Activity: Please retype all of the entries that follow, leaving the images out.

****************

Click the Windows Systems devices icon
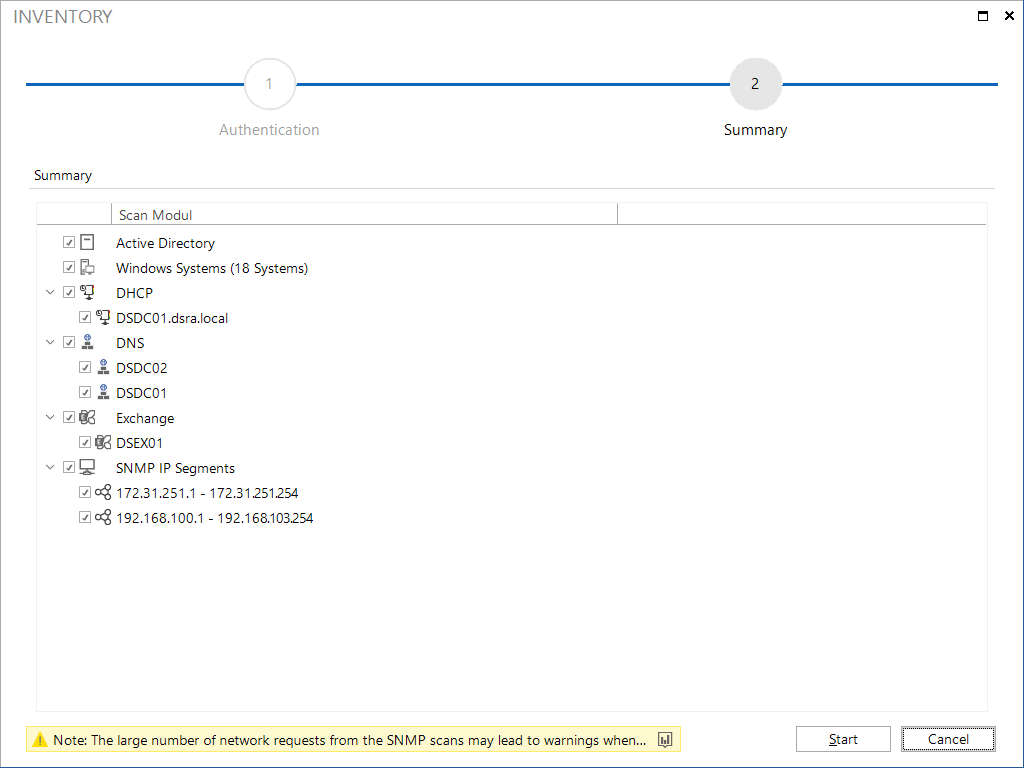This screenshot has width=1024, height=768. coord(87,267)
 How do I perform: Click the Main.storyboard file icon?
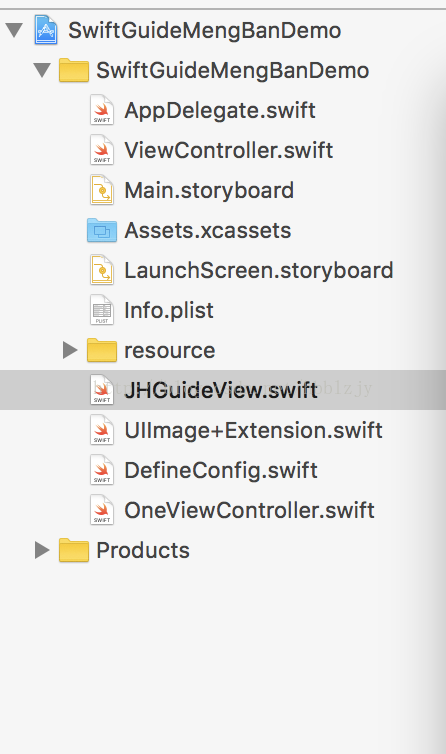[x=102, y=190]
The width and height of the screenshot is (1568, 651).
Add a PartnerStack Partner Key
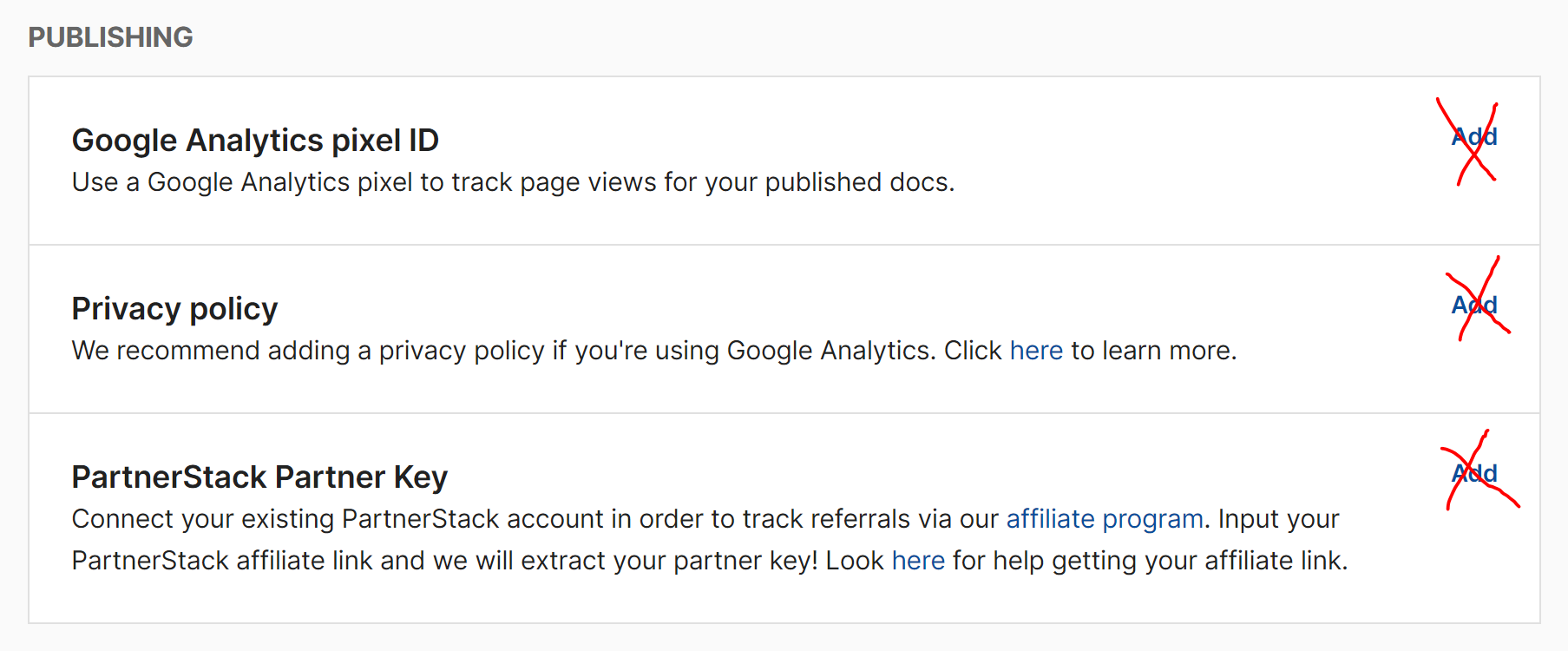tap(1474, 474)
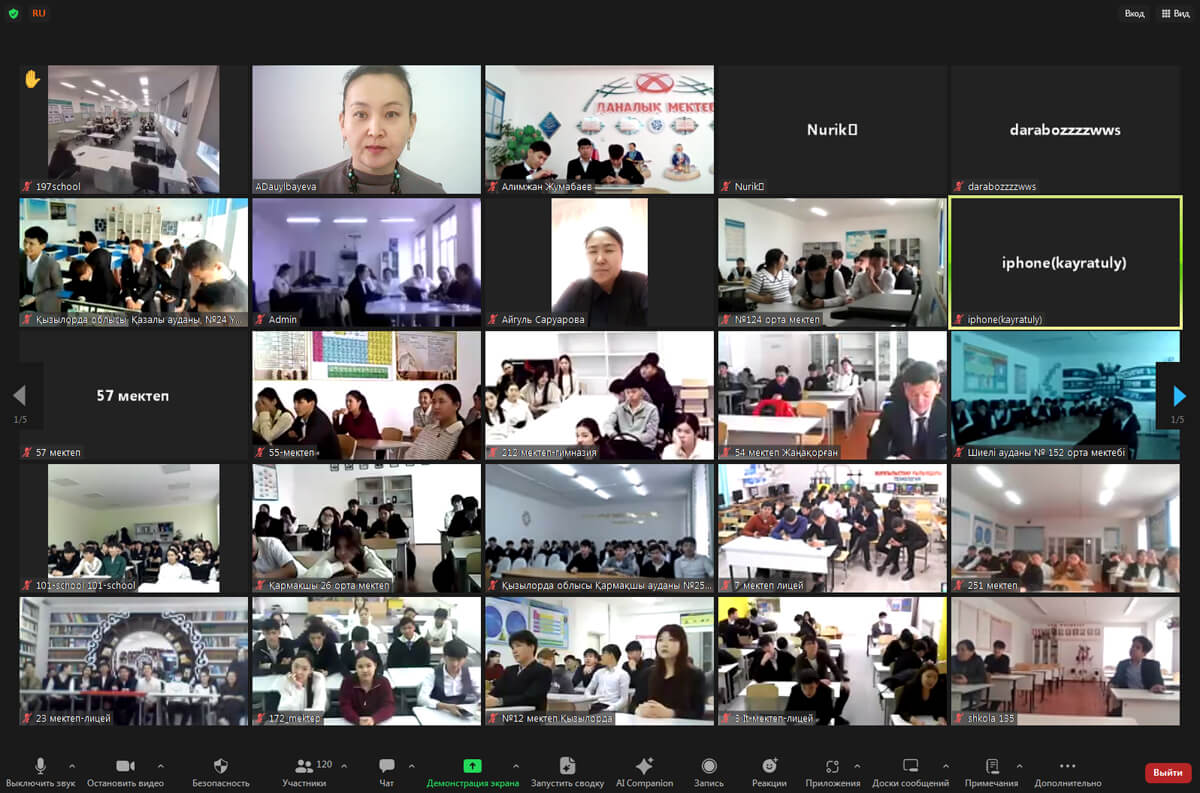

****************

The completed task:
Click the Windows Systems devices icon
This screenshot has width=1024, height=768. coord(87,267)
 How do I perform: Click the Main.storyboard file icon?
[x=102, y=190]
The width and height of the screenshot is (1568, 651).
Add a PartnerStack Partner Key
tap(1474, 474)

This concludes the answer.